### What needs to be done
Can you write out the records again with "Image resolution:" swapped for "Screen size:" everywhere it occurs, leaving everything else unchanged?

-.-.-

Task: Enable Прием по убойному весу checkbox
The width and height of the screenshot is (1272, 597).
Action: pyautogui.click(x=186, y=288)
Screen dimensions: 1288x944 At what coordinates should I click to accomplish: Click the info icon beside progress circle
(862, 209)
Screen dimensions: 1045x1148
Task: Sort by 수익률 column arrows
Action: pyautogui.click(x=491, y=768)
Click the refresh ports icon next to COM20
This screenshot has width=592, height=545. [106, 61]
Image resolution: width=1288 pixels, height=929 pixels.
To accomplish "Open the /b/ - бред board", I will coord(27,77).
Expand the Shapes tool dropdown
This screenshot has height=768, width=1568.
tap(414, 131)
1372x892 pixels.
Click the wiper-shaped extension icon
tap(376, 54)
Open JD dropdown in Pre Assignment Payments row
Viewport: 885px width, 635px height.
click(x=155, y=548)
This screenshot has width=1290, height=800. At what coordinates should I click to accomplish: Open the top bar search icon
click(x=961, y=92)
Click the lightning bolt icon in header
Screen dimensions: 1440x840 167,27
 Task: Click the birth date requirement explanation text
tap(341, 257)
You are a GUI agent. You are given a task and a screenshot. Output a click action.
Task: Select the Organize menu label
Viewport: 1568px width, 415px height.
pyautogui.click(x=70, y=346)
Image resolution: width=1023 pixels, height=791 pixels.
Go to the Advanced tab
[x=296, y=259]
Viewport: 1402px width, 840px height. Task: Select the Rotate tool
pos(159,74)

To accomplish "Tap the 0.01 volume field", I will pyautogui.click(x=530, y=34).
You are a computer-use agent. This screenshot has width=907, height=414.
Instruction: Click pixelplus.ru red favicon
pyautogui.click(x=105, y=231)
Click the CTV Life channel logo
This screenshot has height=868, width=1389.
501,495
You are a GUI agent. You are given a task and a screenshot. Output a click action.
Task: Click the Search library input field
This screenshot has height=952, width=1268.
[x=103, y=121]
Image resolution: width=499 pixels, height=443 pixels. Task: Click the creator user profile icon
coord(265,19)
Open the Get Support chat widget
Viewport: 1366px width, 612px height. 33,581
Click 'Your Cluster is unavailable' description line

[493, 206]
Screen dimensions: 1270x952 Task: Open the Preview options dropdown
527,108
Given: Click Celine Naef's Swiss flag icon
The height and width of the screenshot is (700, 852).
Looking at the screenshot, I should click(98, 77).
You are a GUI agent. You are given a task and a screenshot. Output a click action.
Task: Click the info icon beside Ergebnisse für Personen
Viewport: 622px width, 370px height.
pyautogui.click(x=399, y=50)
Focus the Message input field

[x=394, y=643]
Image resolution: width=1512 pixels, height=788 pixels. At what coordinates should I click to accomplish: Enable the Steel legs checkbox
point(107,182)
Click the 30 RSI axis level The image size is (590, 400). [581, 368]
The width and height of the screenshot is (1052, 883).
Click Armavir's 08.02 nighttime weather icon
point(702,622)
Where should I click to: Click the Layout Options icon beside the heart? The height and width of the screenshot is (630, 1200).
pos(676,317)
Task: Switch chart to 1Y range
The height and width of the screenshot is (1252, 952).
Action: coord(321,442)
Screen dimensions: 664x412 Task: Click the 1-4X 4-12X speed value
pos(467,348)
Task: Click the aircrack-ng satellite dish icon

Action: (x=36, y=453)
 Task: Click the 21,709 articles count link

-.-.-

### Correct output
Task: Enable Прием по убойному весу checkbox
The width and height of the screenshot is (1272, 597).
Action: pyautogui.click(x=186, y=288)
Screen dimensions: 1288x944 At what coordinates should I click to accomplish: Click the info icon beside progress circle
(862, 209)
Screen dimensions: 1045x1148
Task: Sort by 수익률 column arrows
Action: pyautogui.click(x=491, y=768)
Click the refresh ports icon next to COM20
This screenshot has width=592, height=545. [106, 61]
Screen size: width=1288 pixels, height=929 pixels.
To accomplish "Open the /b/ - бред board", I will coord(27,77).
Expand the Shapes tool dropdown
This screenshot has height=768, width=1568.
tap(414, 131)
1372x892 pixels.
Click the wiper-shaped extension icon
tap(376, 54)
Open JD dropdown in Pre Assignment Payments row
Viewport: 885px width, 635px height.
click(x=155, y=548)
This screenshot has width=1290, height=800. At what coordinates should I click to accomplish: Open the top bar search icon
click(x=961, y=92)
Click the lightning bolt icon in header
Screen dimensions: 1440x840 167,27
 Task: Click the birth date requirement explanation text
tap(341, 257)
You are a GUI agent. You are given a task and a screenshot. Output a click action.
Task: Select the Organize menu label
Viewport: 1568px width, 415px height.
pyautogui.click(x=70, y=346)
Screen size: width=1023 pixels, height=791 pixels.
Go to the Advanced tab
[x=296, y=259]
Viewport: 1402px width, 840px height. Task: Select the Rotate tool
pos(159,74)

To accomplish "Tap the 0.01 volume field", I will pyautogui.click(x=530, y=34).
You are a computer-use agent. This screenshot has width=907, height=414.
Instruction: Click pixelplus.ru red favicon
pyautogui.click(x=105, y=231)
Click the CTV Life channel logo
This screenshot has height=868, width=1389.
501,495
You are a GUI agent. You are given a task and a screenshot. Output a click action.
Task: Click the Search library input field
This screenshot has height=952, width=1268.
[x=103, y=121]
Screen size: width=499 pixels, height=443 pixels. Task: Click the creator user profile icon
coord(265,19)
Open the Get Support chat widget
Viewport: 1366px width, 612px height. 33,581
Click 'Your Cluster is unavailable' description line

[493, 206]
Screen dimensions: 1270x952 Task: Open the Preview options dropdown
527,108
Given: Click Celine Naef's Swiss flag icon
The height and width of the screenshot is (700, 852).
Looking at the screenshot, I should click(98, 77).
You are a GUI agent. You are given a task and a screenshot. Output a click action.
Task: Click the info icon beside Ergebnisse für Personen
Viewport: 622px width, 370px height.
pyautogui.click(x=399, y=50)
Focus the Message input field

[x=394, y=643]
Screen size: width=1512 pixels, height=788 pixels. At what coordinates should I click to accomplish: Enable the Steel legs checkbox
point(107,182)
Click the 30 RSI axis level The image size is (590, 400). [581, 368]
The width and height of the screenshot is (1052, 883).
Click Armavir's 08.02 nighttime weather icon
point(702,622)
Where should I click to: Click the Layout Options icon beside the heart? The height and width of the screenshot is (630, 1200).
pos(676,317)
Task: Switch chart to 1Y range
The height and width of the screenshot is (1252, 952).
Action: coord(321,442)
Screen dimensions: 664x412 Task: Click the 1-4X 4-12X speed value
pos(467,348)
Task: Click the aircrack-ng satellite dish icon

Action: (x=36, y=453)
 Task: Click the 21,709 articles count link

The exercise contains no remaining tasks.